The exercise: Reproduce the lines below word for word, starting with the line that contains "Viewport: 538px width, 242px" and continuing through the final line of the records.

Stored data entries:
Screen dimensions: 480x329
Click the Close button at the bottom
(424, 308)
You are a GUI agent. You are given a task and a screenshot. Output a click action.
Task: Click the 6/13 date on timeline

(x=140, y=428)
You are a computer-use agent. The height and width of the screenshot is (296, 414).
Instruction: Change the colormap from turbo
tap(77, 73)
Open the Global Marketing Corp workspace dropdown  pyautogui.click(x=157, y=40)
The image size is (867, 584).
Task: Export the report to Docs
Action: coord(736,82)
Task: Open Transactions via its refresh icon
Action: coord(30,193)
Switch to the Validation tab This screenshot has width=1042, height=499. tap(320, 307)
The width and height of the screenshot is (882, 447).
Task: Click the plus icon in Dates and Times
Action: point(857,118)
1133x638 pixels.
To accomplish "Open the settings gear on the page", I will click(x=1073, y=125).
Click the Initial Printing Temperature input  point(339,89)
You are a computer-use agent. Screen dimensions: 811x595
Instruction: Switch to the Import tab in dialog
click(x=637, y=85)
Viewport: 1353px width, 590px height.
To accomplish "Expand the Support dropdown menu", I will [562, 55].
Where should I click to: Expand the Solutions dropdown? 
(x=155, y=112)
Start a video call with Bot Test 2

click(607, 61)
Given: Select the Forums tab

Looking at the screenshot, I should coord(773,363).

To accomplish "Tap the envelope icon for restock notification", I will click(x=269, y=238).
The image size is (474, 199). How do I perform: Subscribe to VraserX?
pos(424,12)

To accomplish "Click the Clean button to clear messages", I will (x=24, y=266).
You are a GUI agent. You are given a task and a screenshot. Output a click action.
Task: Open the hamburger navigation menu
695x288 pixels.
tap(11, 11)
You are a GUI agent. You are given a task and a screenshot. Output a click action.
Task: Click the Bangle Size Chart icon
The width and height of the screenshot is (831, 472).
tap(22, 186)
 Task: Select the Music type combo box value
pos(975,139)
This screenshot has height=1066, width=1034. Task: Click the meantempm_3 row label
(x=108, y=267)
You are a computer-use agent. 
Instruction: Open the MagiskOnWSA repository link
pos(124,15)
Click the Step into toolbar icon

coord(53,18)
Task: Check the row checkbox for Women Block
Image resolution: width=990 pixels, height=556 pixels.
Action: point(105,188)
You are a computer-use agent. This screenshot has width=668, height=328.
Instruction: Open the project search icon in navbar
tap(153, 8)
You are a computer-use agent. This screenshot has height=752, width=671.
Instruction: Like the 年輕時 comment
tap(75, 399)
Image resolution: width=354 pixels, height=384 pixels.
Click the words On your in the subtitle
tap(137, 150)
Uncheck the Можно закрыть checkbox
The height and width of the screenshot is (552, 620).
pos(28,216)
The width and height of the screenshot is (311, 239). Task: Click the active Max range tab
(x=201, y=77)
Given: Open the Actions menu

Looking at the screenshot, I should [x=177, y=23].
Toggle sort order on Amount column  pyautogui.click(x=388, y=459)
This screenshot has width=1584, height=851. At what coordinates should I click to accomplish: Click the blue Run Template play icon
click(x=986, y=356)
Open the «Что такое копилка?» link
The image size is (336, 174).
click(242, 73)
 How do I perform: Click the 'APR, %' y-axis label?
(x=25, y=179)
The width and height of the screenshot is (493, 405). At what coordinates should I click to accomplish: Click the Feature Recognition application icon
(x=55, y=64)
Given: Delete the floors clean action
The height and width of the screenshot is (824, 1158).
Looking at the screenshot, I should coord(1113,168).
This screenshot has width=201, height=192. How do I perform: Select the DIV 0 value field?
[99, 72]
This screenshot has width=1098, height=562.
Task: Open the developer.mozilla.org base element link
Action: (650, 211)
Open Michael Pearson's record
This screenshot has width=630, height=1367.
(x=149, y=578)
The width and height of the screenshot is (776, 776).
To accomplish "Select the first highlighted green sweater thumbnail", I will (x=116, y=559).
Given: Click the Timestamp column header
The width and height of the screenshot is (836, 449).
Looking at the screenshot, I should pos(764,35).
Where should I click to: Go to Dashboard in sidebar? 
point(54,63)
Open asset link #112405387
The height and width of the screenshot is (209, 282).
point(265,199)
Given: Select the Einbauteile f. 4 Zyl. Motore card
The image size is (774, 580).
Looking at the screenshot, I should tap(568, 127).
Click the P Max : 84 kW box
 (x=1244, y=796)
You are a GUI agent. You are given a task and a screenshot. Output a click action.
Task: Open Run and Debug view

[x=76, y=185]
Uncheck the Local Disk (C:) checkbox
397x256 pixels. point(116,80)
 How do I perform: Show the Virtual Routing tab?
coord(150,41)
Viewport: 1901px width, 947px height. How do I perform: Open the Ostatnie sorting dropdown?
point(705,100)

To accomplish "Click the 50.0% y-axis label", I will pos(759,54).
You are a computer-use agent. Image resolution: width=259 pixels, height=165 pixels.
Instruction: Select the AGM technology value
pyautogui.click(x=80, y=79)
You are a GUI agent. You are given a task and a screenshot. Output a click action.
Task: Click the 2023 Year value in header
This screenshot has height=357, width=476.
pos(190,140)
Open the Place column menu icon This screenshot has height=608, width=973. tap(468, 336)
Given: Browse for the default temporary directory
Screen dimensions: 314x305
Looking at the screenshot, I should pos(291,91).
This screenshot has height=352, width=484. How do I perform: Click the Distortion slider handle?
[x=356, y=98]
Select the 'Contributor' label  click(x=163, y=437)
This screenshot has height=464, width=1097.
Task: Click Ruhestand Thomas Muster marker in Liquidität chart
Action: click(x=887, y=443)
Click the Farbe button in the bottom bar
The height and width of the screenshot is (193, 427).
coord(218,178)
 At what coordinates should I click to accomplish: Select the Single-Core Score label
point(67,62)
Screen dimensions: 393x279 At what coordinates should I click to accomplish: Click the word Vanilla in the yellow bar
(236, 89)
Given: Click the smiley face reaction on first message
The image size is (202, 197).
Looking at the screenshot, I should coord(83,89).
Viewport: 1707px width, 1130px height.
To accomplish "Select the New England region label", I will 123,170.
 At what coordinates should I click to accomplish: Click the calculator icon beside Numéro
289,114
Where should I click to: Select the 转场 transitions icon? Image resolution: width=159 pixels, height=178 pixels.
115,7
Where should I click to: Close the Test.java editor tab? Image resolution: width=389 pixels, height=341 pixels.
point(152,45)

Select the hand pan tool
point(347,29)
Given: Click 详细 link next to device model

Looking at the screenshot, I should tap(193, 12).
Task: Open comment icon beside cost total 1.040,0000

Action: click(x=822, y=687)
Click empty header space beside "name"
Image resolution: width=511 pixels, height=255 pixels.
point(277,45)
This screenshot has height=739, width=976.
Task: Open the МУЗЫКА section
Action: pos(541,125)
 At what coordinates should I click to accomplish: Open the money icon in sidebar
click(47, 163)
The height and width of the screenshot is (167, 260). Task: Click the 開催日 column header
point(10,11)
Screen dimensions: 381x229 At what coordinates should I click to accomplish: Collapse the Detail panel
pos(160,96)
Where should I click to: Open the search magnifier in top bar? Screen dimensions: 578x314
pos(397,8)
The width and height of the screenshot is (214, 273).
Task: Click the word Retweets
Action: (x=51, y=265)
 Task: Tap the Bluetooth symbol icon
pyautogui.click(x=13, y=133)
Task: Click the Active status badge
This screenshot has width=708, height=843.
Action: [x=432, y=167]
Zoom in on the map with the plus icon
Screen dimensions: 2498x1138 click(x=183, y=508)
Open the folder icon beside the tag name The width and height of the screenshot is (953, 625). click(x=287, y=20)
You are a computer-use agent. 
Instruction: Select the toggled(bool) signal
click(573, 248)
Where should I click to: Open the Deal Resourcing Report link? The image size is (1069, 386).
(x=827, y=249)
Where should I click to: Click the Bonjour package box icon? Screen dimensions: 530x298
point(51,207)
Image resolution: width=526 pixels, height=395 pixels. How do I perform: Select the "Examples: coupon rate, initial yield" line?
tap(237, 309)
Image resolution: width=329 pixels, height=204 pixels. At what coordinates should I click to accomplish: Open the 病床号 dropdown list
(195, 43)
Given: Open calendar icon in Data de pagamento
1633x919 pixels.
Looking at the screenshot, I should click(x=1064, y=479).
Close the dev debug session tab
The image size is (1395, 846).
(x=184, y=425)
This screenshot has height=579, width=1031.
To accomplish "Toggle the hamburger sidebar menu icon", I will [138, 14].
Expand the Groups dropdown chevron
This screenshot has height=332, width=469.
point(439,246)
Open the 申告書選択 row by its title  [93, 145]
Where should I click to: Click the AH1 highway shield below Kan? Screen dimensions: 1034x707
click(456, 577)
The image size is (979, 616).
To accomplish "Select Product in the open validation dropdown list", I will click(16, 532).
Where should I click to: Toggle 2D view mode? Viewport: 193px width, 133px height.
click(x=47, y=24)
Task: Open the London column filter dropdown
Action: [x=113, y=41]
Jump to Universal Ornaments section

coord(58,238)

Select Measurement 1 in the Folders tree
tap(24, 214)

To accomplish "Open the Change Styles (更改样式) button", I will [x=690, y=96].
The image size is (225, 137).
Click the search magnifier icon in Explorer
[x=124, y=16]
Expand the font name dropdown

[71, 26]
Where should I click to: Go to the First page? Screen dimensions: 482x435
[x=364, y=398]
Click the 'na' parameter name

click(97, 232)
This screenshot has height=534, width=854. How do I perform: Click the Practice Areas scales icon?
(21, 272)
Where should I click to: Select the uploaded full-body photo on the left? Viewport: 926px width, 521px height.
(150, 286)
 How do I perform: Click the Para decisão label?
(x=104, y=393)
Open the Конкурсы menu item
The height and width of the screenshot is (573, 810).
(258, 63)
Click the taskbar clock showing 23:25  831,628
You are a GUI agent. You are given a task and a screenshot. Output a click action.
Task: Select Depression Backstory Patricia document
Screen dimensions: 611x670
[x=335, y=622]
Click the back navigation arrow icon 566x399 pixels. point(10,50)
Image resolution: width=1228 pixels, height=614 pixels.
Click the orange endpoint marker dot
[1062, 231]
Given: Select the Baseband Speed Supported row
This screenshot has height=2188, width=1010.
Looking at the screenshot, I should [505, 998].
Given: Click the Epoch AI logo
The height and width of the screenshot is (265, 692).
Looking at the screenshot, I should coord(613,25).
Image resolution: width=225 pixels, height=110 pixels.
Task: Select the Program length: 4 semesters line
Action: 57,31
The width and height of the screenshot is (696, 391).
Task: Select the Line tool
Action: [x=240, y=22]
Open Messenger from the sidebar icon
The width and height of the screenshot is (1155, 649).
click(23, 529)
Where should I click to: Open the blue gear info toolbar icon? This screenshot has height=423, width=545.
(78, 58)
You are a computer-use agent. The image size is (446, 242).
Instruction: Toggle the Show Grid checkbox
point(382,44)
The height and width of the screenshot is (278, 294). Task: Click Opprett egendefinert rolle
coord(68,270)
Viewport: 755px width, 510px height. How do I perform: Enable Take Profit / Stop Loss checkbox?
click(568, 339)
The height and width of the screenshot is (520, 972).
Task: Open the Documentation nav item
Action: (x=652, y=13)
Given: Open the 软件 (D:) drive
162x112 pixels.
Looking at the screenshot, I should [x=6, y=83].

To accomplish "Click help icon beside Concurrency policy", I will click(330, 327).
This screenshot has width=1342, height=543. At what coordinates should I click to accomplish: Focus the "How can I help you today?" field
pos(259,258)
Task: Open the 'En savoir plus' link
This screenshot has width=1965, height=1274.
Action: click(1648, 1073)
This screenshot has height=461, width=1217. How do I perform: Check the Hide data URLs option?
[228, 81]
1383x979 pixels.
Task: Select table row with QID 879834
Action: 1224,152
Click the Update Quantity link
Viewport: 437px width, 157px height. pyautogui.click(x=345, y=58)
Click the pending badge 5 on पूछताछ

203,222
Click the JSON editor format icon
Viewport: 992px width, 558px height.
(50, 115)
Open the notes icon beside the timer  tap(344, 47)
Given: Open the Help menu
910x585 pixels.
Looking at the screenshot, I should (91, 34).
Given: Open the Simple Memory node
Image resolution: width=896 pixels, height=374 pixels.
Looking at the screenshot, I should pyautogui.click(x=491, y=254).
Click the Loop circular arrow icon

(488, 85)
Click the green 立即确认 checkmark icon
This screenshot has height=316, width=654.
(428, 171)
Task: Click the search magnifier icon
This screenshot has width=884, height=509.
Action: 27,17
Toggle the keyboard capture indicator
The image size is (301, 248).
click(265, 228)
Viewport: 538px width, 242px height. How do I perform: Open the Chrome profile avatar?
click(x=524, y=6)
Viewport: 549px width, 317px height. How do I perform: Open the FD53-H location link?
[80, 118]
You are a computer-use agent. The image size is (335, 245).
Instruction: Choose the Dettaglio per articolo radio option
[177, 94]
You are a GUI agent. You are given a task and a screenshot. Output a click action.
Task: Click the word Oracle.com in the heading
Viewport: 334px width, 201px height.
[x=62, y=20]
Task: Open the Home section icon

Answer to the exercise:
Viewport: 538px width, 242px height. How do I perform: Open the Chrome profile avatar?
click(x=524, y=6)
Viewport: 549px width, 317px height. How do I perform: Open the FD53-H location link?
[80, 118]
You are a computer-use agent. The image size is (335, 245).
Instruction: Choose the Dettaglio per articolo radio option
[177, 94]
You are a GUI agent. You are given a task and a screenshot. Output a click action.
Task: Click the word Oracle.com in the heading
Viewport: 334px width, 201px height.
[x=62, y=20]
Task: Open the Home section icon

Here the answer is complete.